Wrench smiled, peering up at his face. "Maybe your fans will start populating the railroads with little Rusty's."

"Those poor kids," he laughed, shaking his head. "I wouldn't wish my looks on Greaseball."

"Don't sell yourself short," she countered. "After your impeccable refurbishment, you're not half bad. Your mechanic must have been a genius."

"She was," he grinned.

"In which case," she added, "maybe parents will start commissioning me to build them all those replicas. I should start studying you more closely, don't you think?"

She slid a callused finger along the rivets on his russet jaw. Rusty's black eyes widened, but he did not pull away. Her hand traveled to his chin, then over his coal-black lips, along his thin nose, until she laid her palm against his inflamed cheek.

"I hope I can do you justice," she said simply, but the look in her eyes seemed to say more.

He opened his mouth, but no sound, sans a whisper of steam, escaped. Her hand remained against his skin, and her thumb slid over his once corroded cheekbone.

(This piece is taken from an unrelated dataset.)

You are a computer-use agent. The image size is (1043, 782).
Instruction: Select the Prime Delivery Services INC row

Her synthetic hand was nothing like the dainty paws of coaches, who hardly did anything more strenuous than grasping the holdings of the vehicle in front of them, but Rusty did not mind. His mother's hands had been roughed up like that, after his family became poor. Once his father had been replaced by a diesel engine, Mama had taken odd jobs to help them get by: she washed and mended clothes for coaches, scrubbed pots for kitchen and dining cars, mopped sheds and roundhouses. Over a single year, her soft hands began to resemble those of a work train, and her lacey gloves had been torn and recycled as rags. Even so, Rusty had admired those palms, knowing the love which had motivated her to provide for him. A similar love powered Wrench, such as when she had treated her patients during the blackout.

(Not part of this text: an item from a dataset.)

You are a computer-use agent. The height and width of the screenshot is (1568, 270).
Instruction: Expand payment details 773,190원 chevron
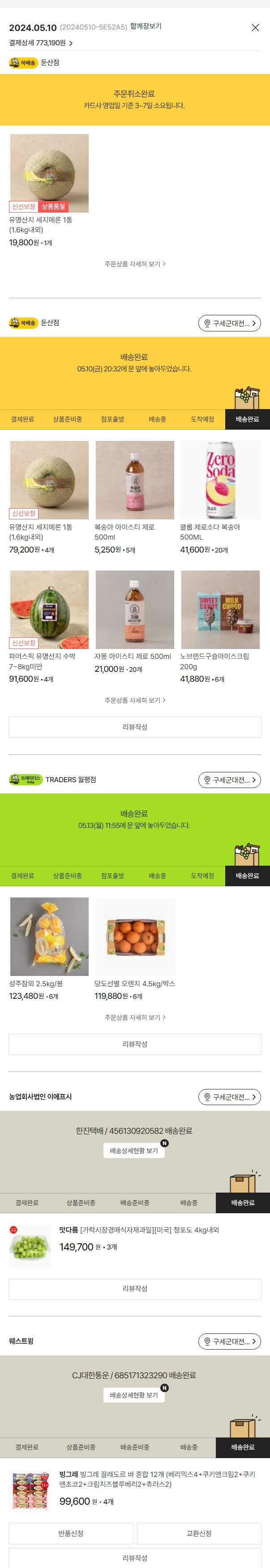click(71, 43)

She really is something, Rusty thought, but he could not get even those words past his stunned lips.

A quick beeping broke through the rain-filled silence, causing him to jump. Wrench promptly reached into her leg compartment to pull out a small, rectangular device.

"My beeper," she explained. "Duty calls."

Wordlessly, he stood and offered his couplings, and they set off through the rain once more.


In moments, the repair shop was back in sight, lit windows piercing through the night. Compared to earlier, a relative calm had settled over the tracks out front.

"You can drop me off here, Rusty," Wrench said when they were nearly a stone's throw from the main entrance.

Rusty halted, and she unhitched. Stepping through the mud and grass between two tracks, Wrench maneuvered around, one hand out to balance herself — and Rusty caught it.

She turned, glancing at him curiously.

Rusty heated, realizing he could not think of an excuse to explain his rash action. He cleared his throat, but that did not alleviate his awkwardness.

Fortunately, Wrench formed a smile in the light of his work helmet. She gripped his hand.

"Want to meet up for a late lunch tomorrow?" she suggested. "I might be off by then."

"Sure," he managed to say.

Another squeeze, and her hand slipped from his. He stayed in the rain, watching her until she rolled into the repair shop.